The records below are to be repeated exactly, minus any pictures.

(Stored items)
------------------------------------------------------------

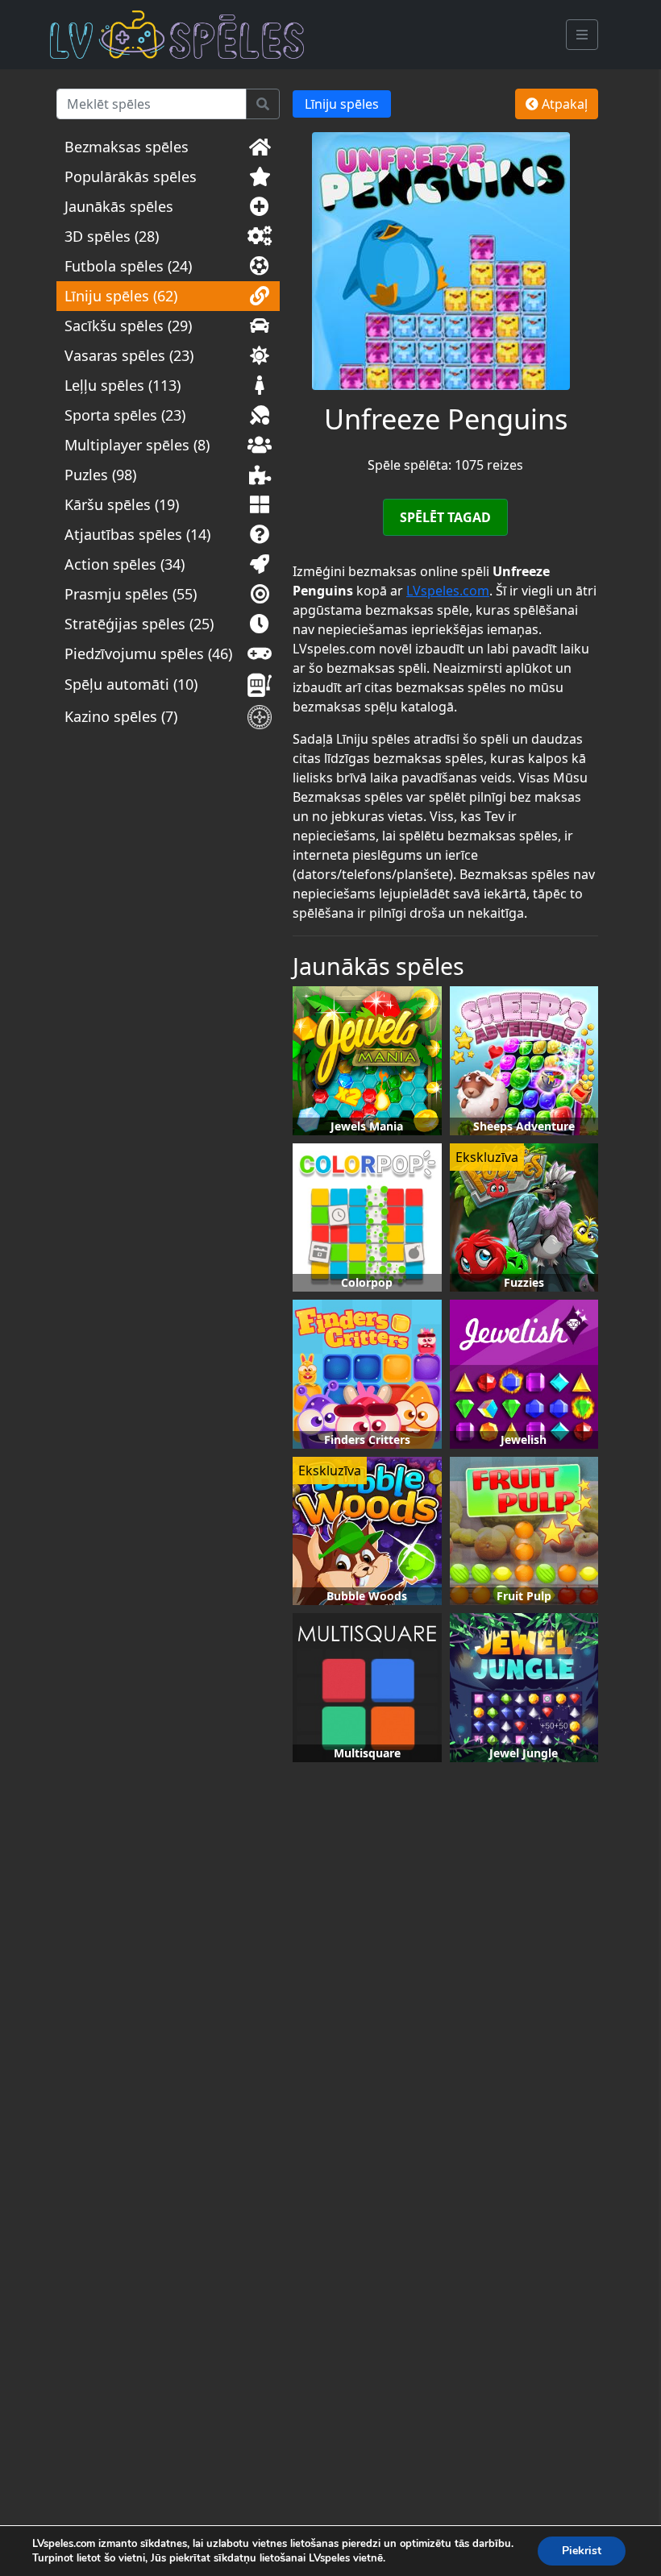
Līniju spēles (342, 104)
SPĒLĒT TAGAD (445, 517)
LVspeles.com (447, 590)
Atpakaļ (563, 104)
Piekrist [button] (581, 2550)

------------------------------------------------------------

*EXPECTED ANSWER*.
Līniju spēles (342, 104)
SPĒLĒT TAGAD (445, 517)
LVspeles.com (447, 590)
Atpakaļ (563, 104)
Piekrist [button] (581, 2550)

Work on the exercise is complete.